Plus, big weddings, the research tells us, tend to last longer. “Having high wedding attendance,” a 2014 study from Emory University finds, “(is) positively associated with marriage duration.”
And yet Utah is the latest state to consider legalizing so-called self-uniting nuptials, ceremonies in which couples nix an officiant and just pronounce themselves wed. Several states, including Colorado, Maine, Nevada and Wisconsin, already allow some form of these weddings. Understandably, they offer convenience during a pandemic. You don’t have to gather or wait in line at city hall, except to drop off the paperwork. But, as any seasoned veteran of the institution can attest, marriage is about much more than maximizing convenience.
The advent of self-uniting weddings is only the latest trend in do-it-yourself matrimony. The first step was probably letting young people actually pick their own spouse. Then came permitting couples to marry outside of church.

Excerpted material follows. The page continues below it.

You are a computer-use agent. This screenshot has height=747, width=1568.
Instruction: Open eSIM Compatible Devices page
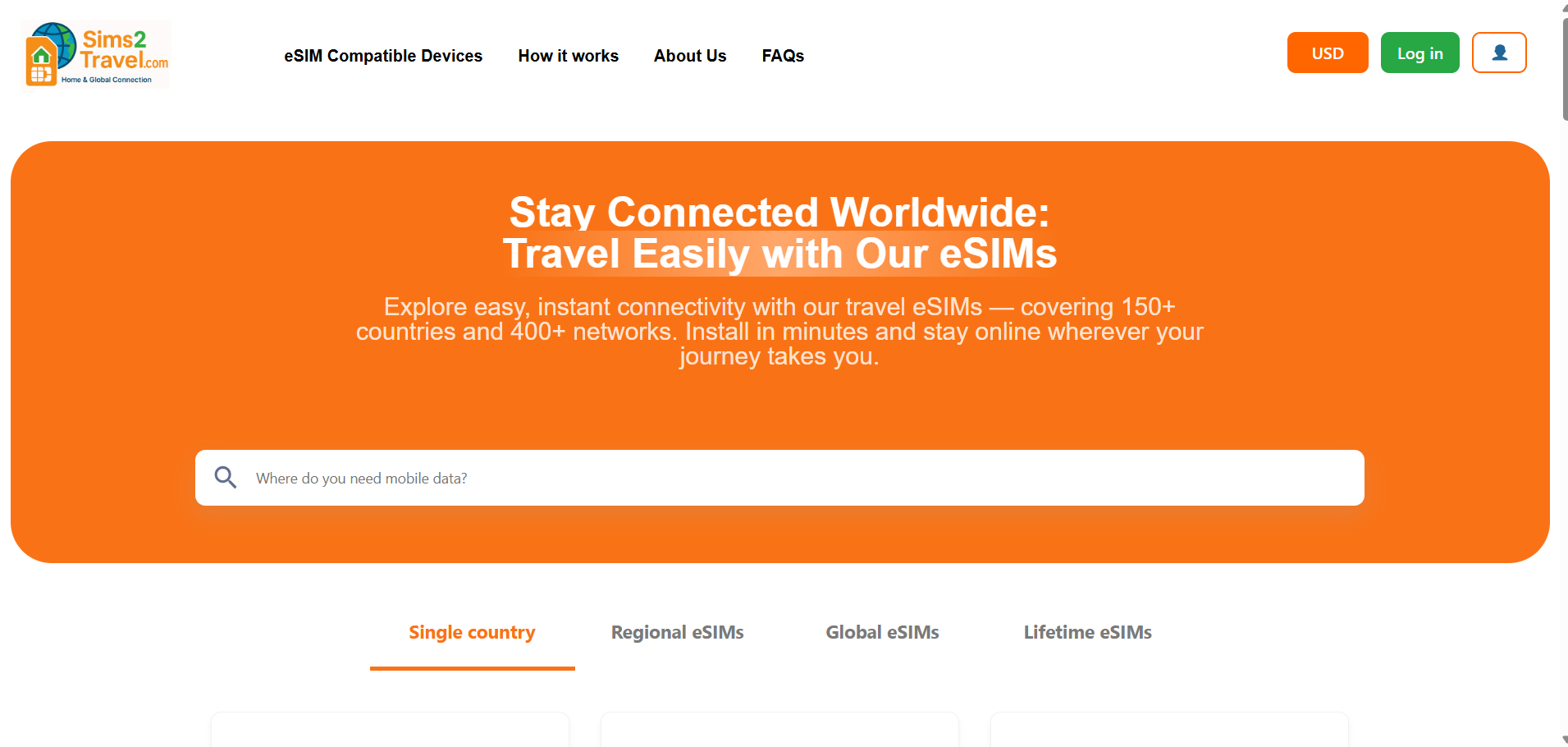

In England, the 1753 Marriage Act, officially called “An Act for the Better Preventing of Clandestine Marriage,” had required that couples be bound in an officially recognized religious institution. But the rule didn’t apply in Scotland, which led to the Scottish border town called Gretna Green becoming Victorian England’s destination for quick hitches. The original Las Vegas.
But if prior eras faced too many restrictions surrounding marriage, the pendulum is now swinging in the opposite direction. When the justice of the peace at my own wedding offered to include any pets in the proceedings, my now-husband and I stared at her blankly.
Today, it’s common for less-than-formal wedding ceremonies to take place on beaches or in backyards. In the U.S., religious congregations hosted only 22% of weddings in 2017, down from 41% in 2009. Along with the venue, the vows have changed, too. According to the 2019 annual “Brides American Wedding Study,” nearly half of all women surveyed said they and their partner wrote their own vows. For those of us forced to sit through some of them, I can attest that this has not always been a positive development.
Some religions themselves have become remarkably flexible. In 2008, New York Magazine published a directory of clergy willing to officiate at just about any kind of wedding ceremony. Of course, couples even 20 years ago could have all their unorthodox wedding wishes granted by a justice of the peace or even a friend ordained online as a universalist minister for the big day. But this catering to consumer demands may send the wrong message about marriage. After all, when something isn’t to your liking in marriage, the idea is “to have and to hold” for better or for worse, and in sickness and in health.
And, even as cultural conformity surrounding weddings has relaxed, brides and grooms still yearn to have a religious figure presiding. According to a nationally representative survey I commissioned in 2010, fully two-thirds of same-faith couples and more than half of interfaith couples had religious figures presiding at their ceremony. Although these numbers have dropped some in recent years, for many a desire for a religious authority to solemnize the marriage persists.
Indeed, couples who shed their own religious rituals sometimes reach for others. Whether it is the “Blessing of the Apaches” or a Buddhist admonition to “not be angry nor bear secret resentments,” young couples commonly invoke guidance from those who are older and wiser. Which brings us back to the purpose of weddings. They are supposed to be declarations in front of a community — in front of friends, neighbors, family, coreligionists and God. If they were simply private declarations of love, why bother at all? We could just take the words of someone standing under a window with a boombox as all we need to build a life upon.
Researchers find that it’s not just bigger weddings that coincide with more stable marriages. It turns out that cheaper weddings correlate with long-lasting unions as well. A picnic wedding reception for the whole congregation after church will not magically produce a strong marriage, but the couples who have those kinds of weddings have plenty of support — and plenty of people holding them accountable for whether they live up to the vows they declared for all to hear.
Naomi Schaefer Riley is a resident fellow at the American Enterprise Institute.